_Texte source:_

-=-=-=-=-

En ces temps d’élections (encore trois temps devant nous), nombreux sont ceux qui parlent « au nom de… ». Les instituts de sondage qui, bien que très critiqués, donnent l’illusion « d’exprimer » nos opinions, nos intentions de vote. Les candidats qui répètent en boucle « les Français pensent que… », « les Français veulent que… », « le peuple dit que… ». Comme s’ils étaient dans un autre monde (c’est bien le problème !) et regardaient de loin ces petits Français qui s’agitent et dont ils dépendent, mais qui finalement en si grand nombre, n’iront peut-être pas voter. Ceux qui ont cru que les primaires exprimaient la volonté des « citoyens » en ont largement surestimé la portée démocratique et à l’issue du premier tour, les candidats retenus par cette procédure sont maintenant éliminés.

 

Faut-il voter en calculant, en analysant les résultats des sondages, en les confrontant aux décryptages des messages circulant sur les réseaux sociaux devenus l’arrière-cour des médias ? Voter en s’appuyant sur des « aides à la décision » comme dans les manuels de management ou les théories de la décision politique ? Faut-il voter en oubliant ses convictions, ses préférences habituelles pour « construire » un vote stratège digne du pari pascalien ? Oublier les programmes, leur pertinence par rapport aux problèmes à résoudre, leur réalisme, pour des coups de billards à plusieurs bandes ?

-=-=-=-=-

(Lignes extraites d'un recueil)
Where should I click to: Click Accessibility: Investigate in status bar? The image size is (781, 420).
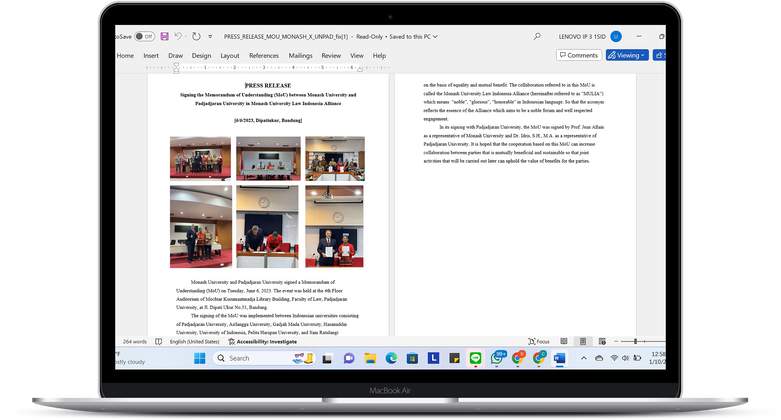[x=260, y=341]
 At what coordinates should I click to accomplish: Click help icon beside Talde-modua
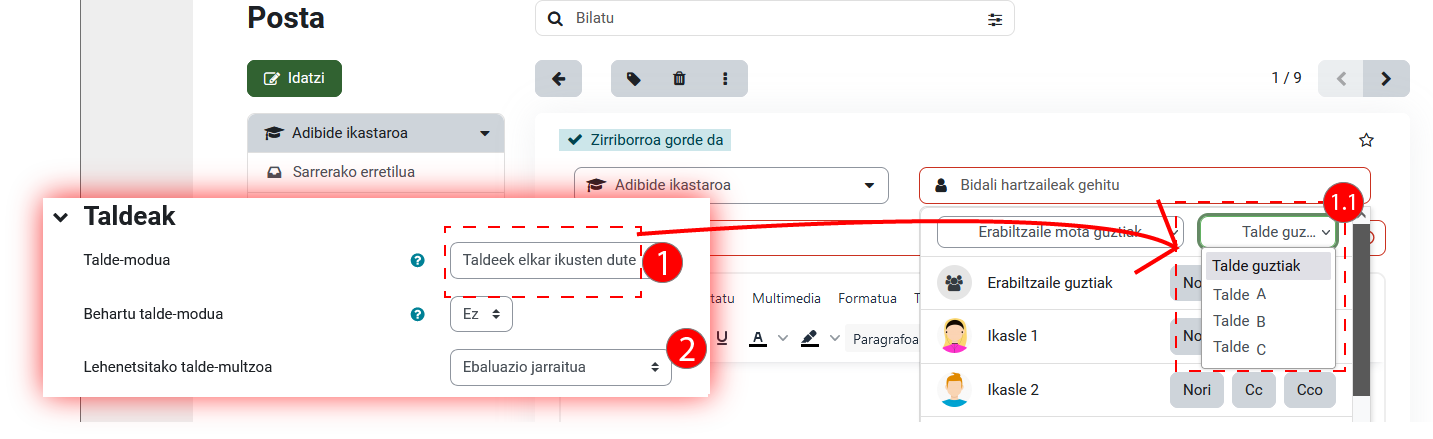(418, 260)
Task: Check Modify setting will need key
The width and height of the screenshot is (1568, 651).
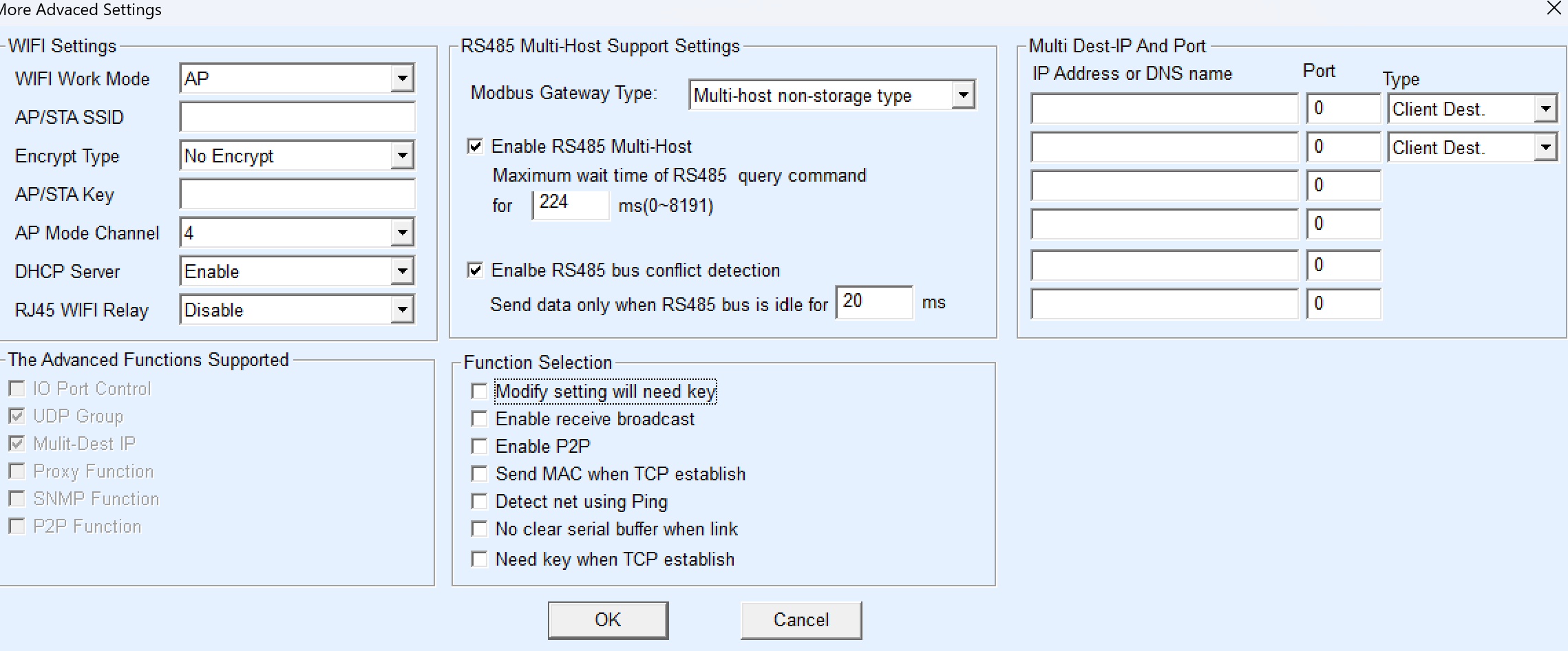Action: (x=479, y=392)
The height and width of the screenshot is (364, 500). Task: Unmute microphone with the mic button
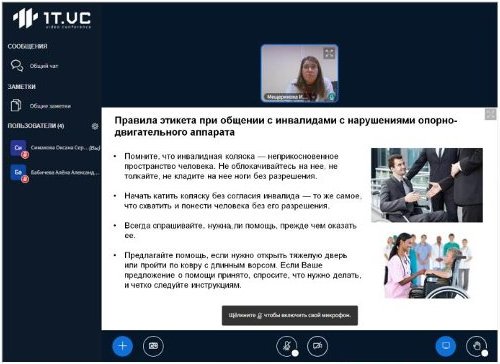coord(287,346)
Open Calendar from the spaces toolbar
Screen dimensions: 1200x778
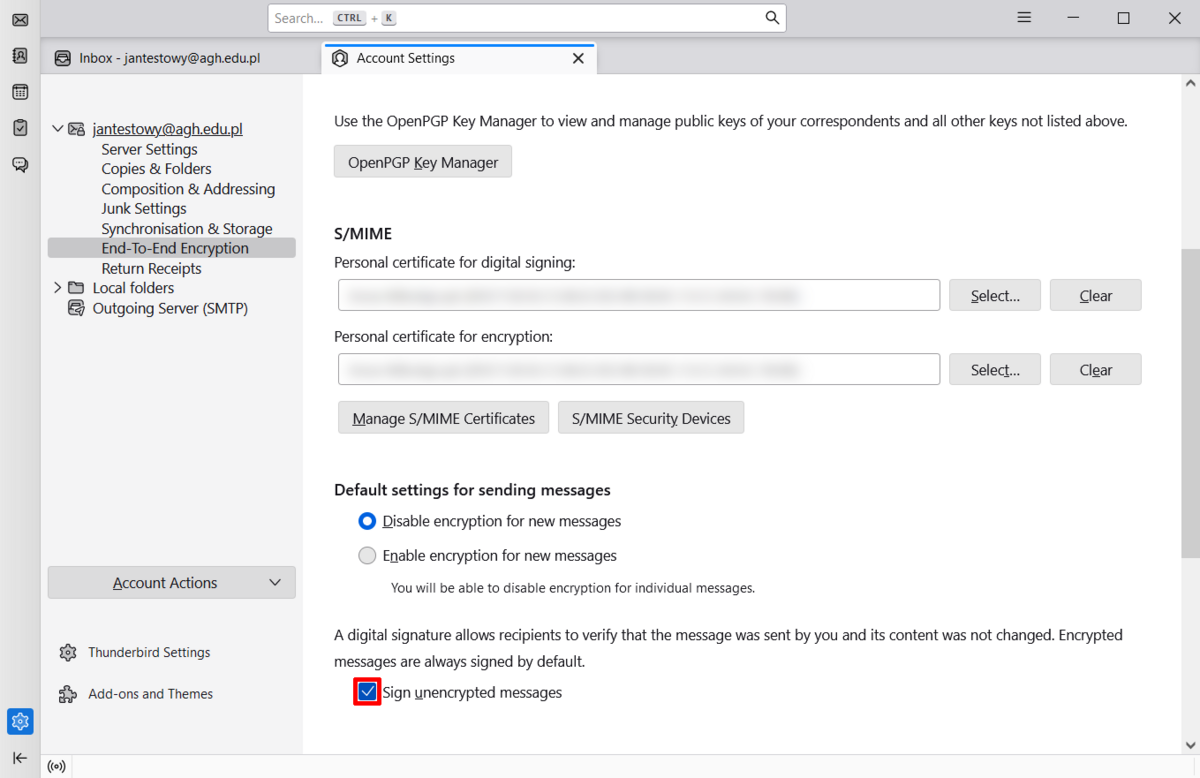[20, 92]
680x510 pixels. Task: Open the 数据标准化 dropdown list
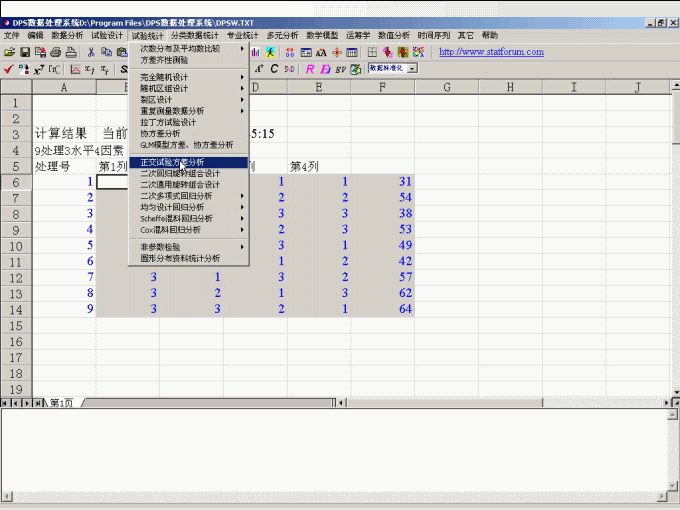coord(412,69)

-=-=-=-=-

_Consignes:_
A: Selon le texte sur les élections, qu'est-il arrivé, à l'issue du premier tour, aux candidats retenus par les primaires ?
B: Modifiez les lignes enregistrées, de celle qui contient « 680x510 pixels. Task: Open » jusqu'à la fin, en remplaçant « dropdown list » par « menu déroulant » sans rien changer d'autre. N'incluez pas les images dans votre réponse.
Le texte et les lignes proviennent de sources distinctes.

_Réponses dans l'ordre:_
A: Ils sont maintenant éliminés.

B:
680x510 pixels. Task: Open the 数据标准化 menu déroulant
coord(412,69)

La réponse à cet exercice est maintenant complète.